Over the summer, I try to read books that have little to do with ministry, church or being a pastor. Enter The President’s Club: Inside the World’s Most Exclusive Fraternity (kindle version) by Nancy Gibbs & Michael Duffy. I can honestly say, there is no other book like this book. If you like history like I do, this book will simply fascinate you.
The book starts with Truman and goes all the way until Obama, looking at how former President’s interacted with sitting President’s, what happened behind the scenes in their relationships, what was going on in the world during those presidencies.
“I think we ought to organize a former presidents club,” said Herbert Hoover. “Fine,” answered Harry Truman, “You be the President of the club, and I will be the Secretary.” That unlikely exchange took place on January 20, 1953, at the inauguration of Dwight Eisenhower as President of the United States. Nevertheless, as Nancy Gibbs and Michael Duffy explain, the “club” really began in 1797 when George Washington retired from office and became, by his own design, the nation’s first former president.
In The Presidents Club, Gibbs and Duffy offer readers a treasury of insight into “the word’s most exclusive fraternity.” From the time of George Washington’s retirement, the nation has known relatively few periods without at least one living former President. The last time that happened followed the death of Lyndon Johnson in 1973. In contrast, when Bill Clinton took office in 1993, no less than five former Presidents were living. Four are living today.
While I didn’t read this book hoping to find leadership nuggets, they were everywhere in the book. One of the things the authors continually emphasized was the only person who can understand what being the President is like are those who have sat in that chair. I think that could be said for being a leader, running a company, leading a church. While being the President is a larger scope, and considerably more stressful than leading a church or running a business, there are some similarities. While I was a student pastor, I was convinced I knew what it was like to lead a church.
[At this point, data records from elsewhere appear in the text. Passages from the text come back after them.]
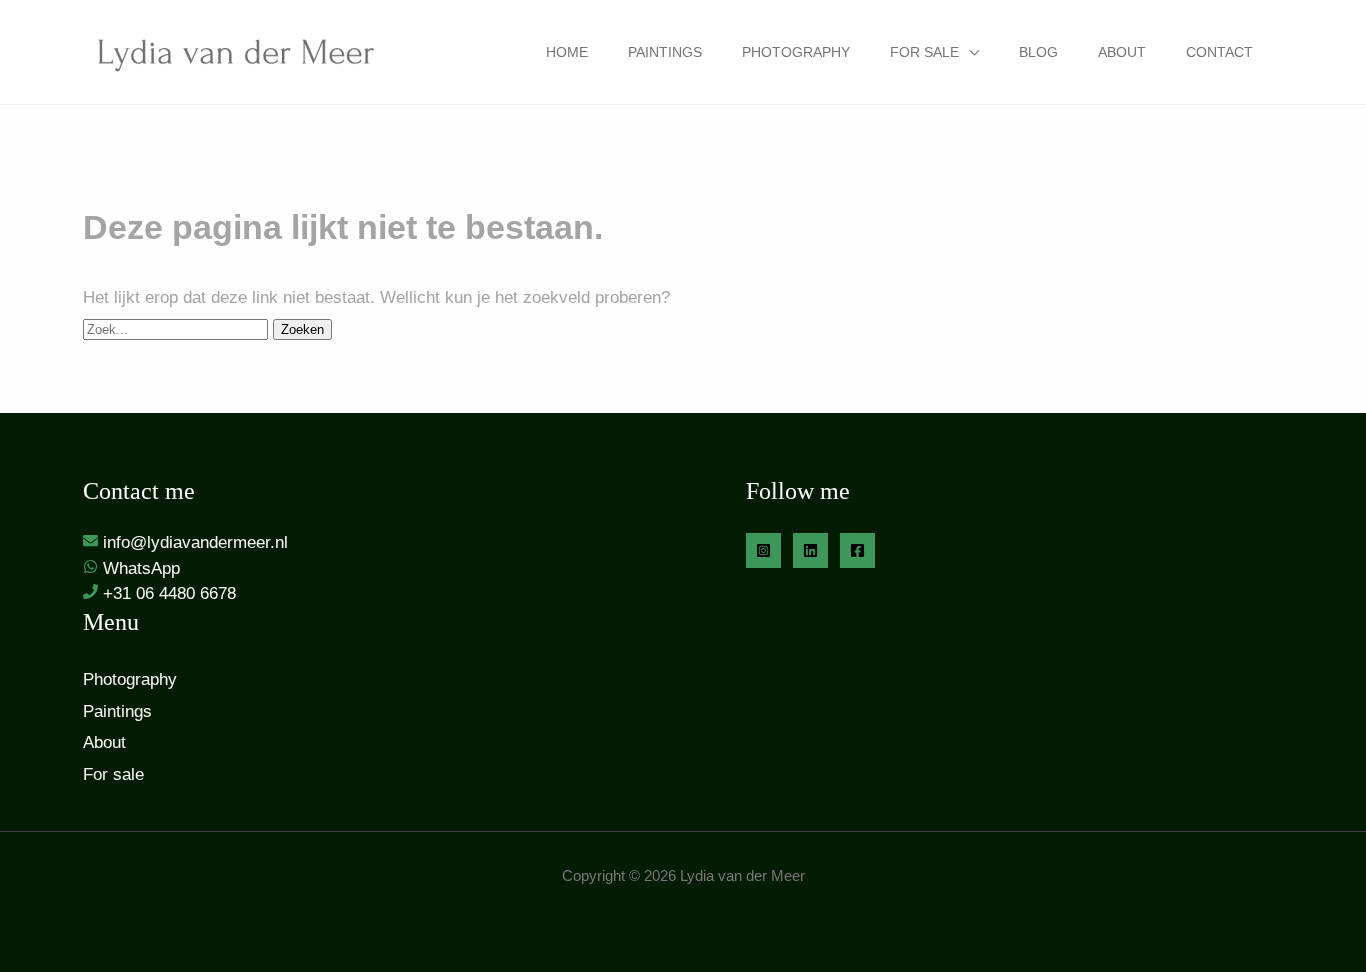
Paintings (665, 52)
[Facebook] (857, 550)
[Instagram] (763, 550)
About (1122, 52)
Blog (1038, 52)
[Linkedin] (810, 550)
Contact (1219, 52)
Now that I lead a church, I realize how little I knew and how few people understand what it is like.
From that perspective, it turned out to be a great leadership read.
Here are a few things that jumped out to me:
- Judgment is not the same as understanding.
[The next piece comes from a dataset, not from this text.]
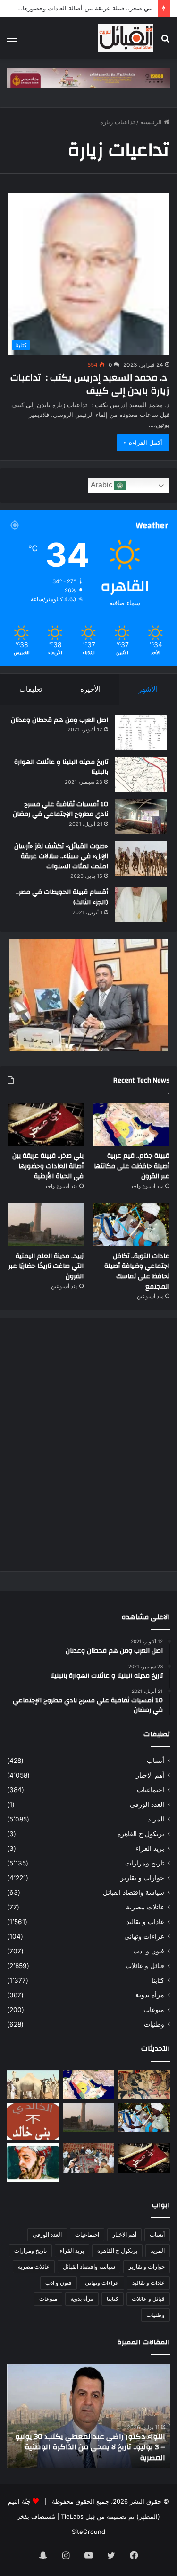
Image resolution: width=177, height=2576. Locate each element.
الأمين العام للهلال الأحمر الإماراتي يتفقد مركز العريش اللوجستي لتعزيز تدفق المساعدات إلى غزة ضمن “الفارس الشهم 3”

- Their greatest problem was never doing what was right; their greatest problem was knowing what was right.
- Others may hate you, but those who hate you don’t win unless you hate them, and then you destroy yourself.
- Don’t confuse being ‘soft’ with seeing the other guy’s point of view.
- The greatest sin was remaining passive in the face of challenges.
- A good leader sets priorities—he doesn’t just list.
- Promising great change and delivering it are two entirely different things.
- Once a president takes office, he learns that the office is its own arena, and that the tactics, tools, and talents that had helped him rise so far so fast were useful only to a point.
- Forced to choose between the unacceptable and the intolerable, leaders nonetheless have no choice but to lead.
- If you’re doing big things, most of the time you’re never going to be around to see them.
- If you aim for big change, you shouldn’t expect to be rewarded by short-term history.